Day 31 : Not Lonely Anymore - Obey Me! Brothers
"Why the gloom face, Kat?" Mammon asked as I stared blankly at my phone, playing a game absent-mindedly. "...I'm just tired, I guess." I muttered, not wanting to look at the white haired man. "Haven't slept enough, huh? Well, c'mon, maybe you just overworked yourself with studying again. I mean, chillax a bit, you're just like Lucifer sometimes, but I can't take care of you all the time...Wait, actually, I can...Huh..." Mammon caressed his non-existent beard, almost as if he just had a revelation. "Well...I and Lucifer are very much alike. Sometimes it's scary when I realise just how very alike we are. I'm sure you, of all people, realised that, haven't you?" I sighed, dragging my hands down my face in exasperation. "Yeah, 'course I did! That's what worries me, sometimes! But, hey, at least you ain't got some sort of unhealthy obsession with Lord Diavolo...You don't, do you?" Mammon's eyes widened in mock shock, and I got to my feet, signaling for the man to come to dinner with me in the dinner room, where we met the other brothers.

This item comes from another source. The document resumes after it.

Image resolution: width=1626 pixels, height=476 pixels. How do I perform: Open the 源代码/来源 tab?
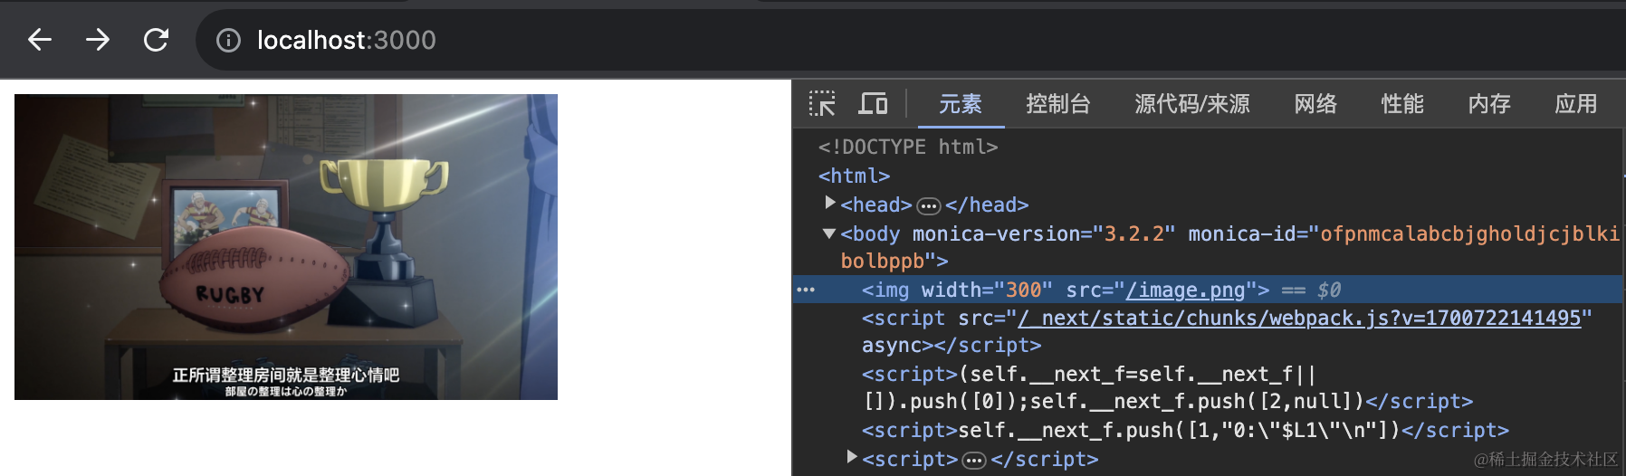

"What are you all doing these days?" I asked, pushing around my food with a fork. "I'm going to sleep." Belphie spoke, as Beel munched on food, as usual. "I'm cooking and have a reservation at Hell's Kitchen and a match soon." "I have some friends inviting me on a trip, and Asmo's coming with me since there are clubs there." Satan pointed out simply, barely lifting his gaze from his book. "I have work to do...Gotta repay some debts...And Lucifer is burried in work as usual. And Levi ain't here 'cause some new game appeared and he hasn't left the room in 3 days already." Mammon explained for the older brothers, and I could only look down and nod in agreement. "Seems like y'all are incredibly busy during this time of the year...Oh, wait, my phone's ringing...? My human world phone...?" I muttered, getting up and walking around the room. "Yeah, hey, how are things?" I asked softly, not really wanting my conversation to be heard by the demons."Oh, hey, well...I wanted to tell you that I can't come to your birthday anymore. I know, I know, I promised you months ago that I will come, but, uh...My boyfriend made a reservation to the mountains for ski and I couldn't refuse...Y'know, I didn't just want to stay home like a lonely depressed loser on New Year's." the self-proclaiemed best friend of mine said in a whiny voice, but it was obvious she couldn't care less about me and she had her priorities set since the second she got together with the guy. "...That's alright...There's always next year...Or the year after...And so on. Have fun on your trip. Bye." I told her, hanging up the phone and staring at the screen, gritting my teeth in betrayal, disappointment and anger. "Like a lonely depressed loser, huh..." I muttered to myself, robotically exiting the room and going to mine, getting on my laptop to unwind a bit by waching "The Real HouseSuccubi of Devildom", only to receive a text from the other friend who was supposed to come to my birthday, only to say she didn't realise my party was on the 2nd, not on the 3rd, as is my actual birthday, so she couldn't come anymore, as she was too busy with many other parties.
Great.
Guess they're right.
I really am the only lonely depressed loser from all groups of so called friends that I have.As tomorrow is December 31st, and I had to do some New Year's and Birthday shopping, I packed my laptop and other gadgets and made my way to Diavolo's Castle, only to be stopped by Lucifer, as we bumped into each other in one of the many golden corridors.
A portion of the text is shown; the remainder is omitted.